The rest of the world accommodates much larger population per area by clustering transit villages atop rail stations. That means VTA’s light rail, the Caltrain, Altamont Express and Capital Corridor commuter rail lines, and BART, Amtrak, and high-speed rail in the future. Silicon Valley has more than 60 of those stations with more than double that planned. Many have large, adjacent parking lots.

Asia, Europe and other more advanced areas build high-rise dwelling units, some aided for those with modest incomes, in the air rights over each of those stations and parking. The high-rises are juxtaposed to protect views and buffered from the neighborhoods with surrounding parks. Those air-rights leases, from the transit agencies over the stations and parking, create revenue for the transit agency and feed riders directly into the transit systems. The riders and the revenue from those valuable leases reduce the tax dollars needed to operate the transit systems. And, unlike the rail station and parking, the transit villages are subject to property taxes, creating new revenue for the cities, schools, county and special districts already serving those locations.
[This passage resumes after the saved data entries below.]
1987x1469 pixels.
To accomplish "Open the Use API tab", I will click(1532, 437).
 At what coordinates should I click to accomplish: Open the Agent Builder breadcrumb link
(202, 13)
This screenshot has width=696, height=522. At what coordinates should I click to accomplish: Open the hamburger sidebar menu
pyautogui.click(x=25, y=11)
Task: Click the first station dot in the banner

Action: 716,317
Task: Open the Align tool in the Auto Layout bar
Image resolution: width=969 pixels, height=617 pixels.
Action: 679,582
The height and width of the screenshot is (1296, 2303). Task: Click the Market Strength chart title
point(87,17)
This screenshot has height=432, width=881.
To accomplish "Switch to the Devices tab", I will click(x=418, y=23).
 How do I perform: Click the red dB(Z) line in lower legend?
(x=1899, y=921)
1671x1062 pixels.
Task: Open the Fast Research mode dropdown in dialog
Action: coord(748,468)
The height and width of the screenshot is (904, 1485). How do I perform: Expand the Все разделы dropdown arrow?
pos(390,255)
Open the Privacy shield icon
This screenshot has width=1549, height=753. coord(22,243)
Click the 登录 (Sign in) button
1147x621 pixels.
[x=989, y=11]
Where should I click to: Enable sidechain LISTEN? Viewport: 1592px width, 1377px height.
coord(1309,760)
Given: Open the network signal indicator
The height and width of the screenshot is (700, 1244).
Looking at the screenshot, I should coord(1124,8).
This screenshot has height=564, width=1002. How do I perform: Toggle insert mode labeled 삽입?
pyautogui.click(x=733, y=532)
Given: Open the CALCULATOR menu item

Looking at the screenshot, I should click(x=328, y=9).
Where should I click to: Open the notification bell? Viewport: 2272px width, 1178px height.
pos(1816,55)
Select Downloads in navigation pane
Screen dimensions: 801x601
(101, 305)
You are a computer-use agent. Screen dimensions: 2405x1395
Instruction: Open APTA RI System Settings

Our transit agencies and cities must become aggressive in promoting that creative land use quickly to avoid a high-tech diaspora, unavoidable if we cannot house and transport employees to work with dignity. The COVID-19 respite, by having more working from home, will help for a short time, but a world-class land use disaster (think, Detroit!) is awaiting unless we demand urgent action by the cities and transit agencies. The need and opportunity are obvious. Do we have the foresight and courage?

Rod Diridon Sr. is chair of the Silicon Valley Ethics Roundtable and past chair of the Bay Area Metropolitan Transportation Commission.